The entire `popmon` documentation including tutorials can be found at `read-the-docs <https://popmon.readthedocs.io>`_.

Examples
========

- `Flight Delays and Cancellations Kaggle data <https://crclz.com/popmon/reports/flight_delays_report.html>`_
- `Synthetic data (code example below) <https://crclz.com/popmon/reports/test_data_report.html>`_

Notebooks
=========

.. list-table::
   :widths: 80 20
   :header-rows: 1

   * - Tutorial
     - Colab link
   * - `Basic tutorial <https://nbviewer.jupyter.org/github/ing-bank/popmon/blob/master/popmon/notebooks/popmon_tutorial_basic.ipynb>`_
     - |notebook_basic_colab|
   * - `Detailed example (featuring configuration, Apache Spark and more) <https://nbviewer.jupyter.org/github/ing-bank/popmon/blob/master/popmon/notebooks/popmon_tutorial_advanced.ipynb>`_
     - |notebook_advanced_colab|
   * - `Incremental datasets (online analysis) <https://nbviewer.jupyter.org/github/ing-bank/popmon/blob/master/popmon/notebooks/popmon_tutorial_incremental_data.ipynb>`_
     - |notebook_incremental_data_colab|

Check it out
============

The `popmon` library requires Python 3.6+ and is pip friendly. To get started, simply do:

.. code-block:: bash

  $ pip install popmon

or check out the code from our GitHub repository:

.. code-block:: bash

  $ git clone https://github.com/ing-bank/popmon.git
  $ pip install -e popmon

where in this example the code is installed in edit mode (option -e).
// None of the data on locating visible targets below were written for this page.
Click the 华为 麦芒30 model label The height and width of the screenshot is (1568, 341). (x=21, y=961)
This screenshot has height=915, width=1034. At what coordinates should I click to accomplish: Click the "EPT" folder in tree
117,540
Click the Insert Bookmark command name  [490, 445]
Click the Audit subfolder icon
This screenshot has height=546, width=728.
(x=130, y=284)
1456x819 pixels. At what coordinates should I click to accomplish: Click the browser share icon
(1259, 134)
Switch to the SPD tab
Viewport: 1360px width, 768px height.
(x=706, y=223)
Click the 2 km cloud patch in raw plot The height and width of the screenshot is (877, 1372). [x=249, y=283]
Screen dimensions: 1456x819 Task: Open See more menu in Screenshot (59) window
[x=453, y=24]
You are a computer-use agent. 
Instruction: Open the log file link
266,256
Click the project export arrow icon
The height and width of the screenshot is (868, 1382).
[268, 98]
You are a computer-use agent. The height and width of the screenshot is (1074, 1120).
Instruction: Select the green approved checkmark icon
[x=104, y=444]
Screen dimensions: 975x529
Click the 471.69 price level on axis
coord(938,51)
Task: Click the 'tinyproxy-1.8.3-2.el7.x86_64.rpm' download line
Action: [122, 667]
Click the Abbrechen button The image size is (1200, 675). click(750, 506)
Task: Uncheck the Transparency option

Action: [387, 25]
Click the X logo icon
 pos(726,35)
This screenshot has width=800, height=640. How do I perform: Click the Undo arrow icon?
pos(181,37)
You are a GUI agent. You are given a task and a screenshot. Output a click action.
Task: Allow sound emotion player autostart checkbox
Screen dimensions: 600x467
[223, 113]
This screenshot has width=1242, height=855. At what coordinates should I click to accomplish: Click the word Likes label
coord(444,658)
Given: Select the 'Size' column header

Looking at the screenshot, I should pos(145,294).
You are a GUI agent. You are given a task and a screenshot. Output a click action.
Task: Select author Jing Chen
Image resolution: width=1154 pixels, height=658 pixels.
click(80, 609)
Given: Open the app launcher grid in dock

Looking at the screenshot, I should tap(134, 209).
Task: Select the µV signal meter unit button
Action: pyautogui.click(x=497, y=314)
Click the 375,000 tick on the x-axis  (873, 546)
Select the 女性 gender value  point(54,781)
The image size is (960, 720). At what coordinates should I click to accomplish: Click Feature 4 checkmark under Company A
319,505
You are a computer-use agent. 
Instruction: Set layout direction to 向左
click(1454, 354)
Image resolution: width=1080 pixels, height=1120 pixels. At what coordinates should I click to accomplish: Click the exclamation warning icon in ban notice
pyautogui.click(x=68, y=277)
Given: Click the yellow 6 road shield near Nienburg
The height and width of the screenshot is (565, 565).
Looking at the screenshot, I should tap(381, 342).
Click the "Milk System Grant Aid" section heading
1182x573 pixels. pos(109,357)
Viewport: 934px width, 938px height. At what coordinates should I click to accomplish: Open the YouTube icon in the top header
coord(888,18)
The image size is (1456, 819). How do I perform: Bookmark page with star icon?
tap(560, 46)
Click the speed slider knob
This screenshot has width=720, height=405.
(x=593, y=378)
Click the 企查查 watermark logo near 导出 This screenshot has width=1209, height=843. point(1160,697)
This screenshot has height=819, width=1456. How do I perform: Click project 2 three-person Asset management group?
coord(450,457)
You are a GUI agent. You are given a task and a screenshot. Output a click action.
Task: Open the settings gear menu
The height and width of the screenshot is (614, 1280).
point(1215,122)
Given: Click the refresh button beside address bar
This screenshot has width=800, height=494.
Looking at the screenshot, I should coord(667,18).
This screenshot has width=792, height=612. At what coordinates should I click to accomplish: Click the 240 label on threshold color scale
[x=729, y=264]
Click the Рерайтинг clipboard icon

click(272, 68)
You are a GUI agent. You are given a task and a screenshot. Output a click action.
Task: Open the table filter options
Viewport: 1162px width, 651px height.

You can now use the package in Python with:

.. code-block:: python

  import popmon

**Congratulations, you are now ready to use the popmon library!**

Quick run
=========

As a quick example, you can do:

.. code-block:: python

  import pandas as pd
  import popmon
  from popmon import resources

  # open synthetic data
  df = pd.read_csv(resources.data('test.csv.gz'), parse_dates=['date'])
  df.head()

  # generate stability report using automatic binning of all encountered features
  # (importing popmon automatically adds this functionality to a dataframe)
  report = df.pm_stability_report(time_axis='date', features=['date:age', 'date:gender'])

  # to show the output of the report in a Jupyter notebook you can simply run:
  report

  # or save the report to file and open in a browser
  report.to_file("monitoring_report.html")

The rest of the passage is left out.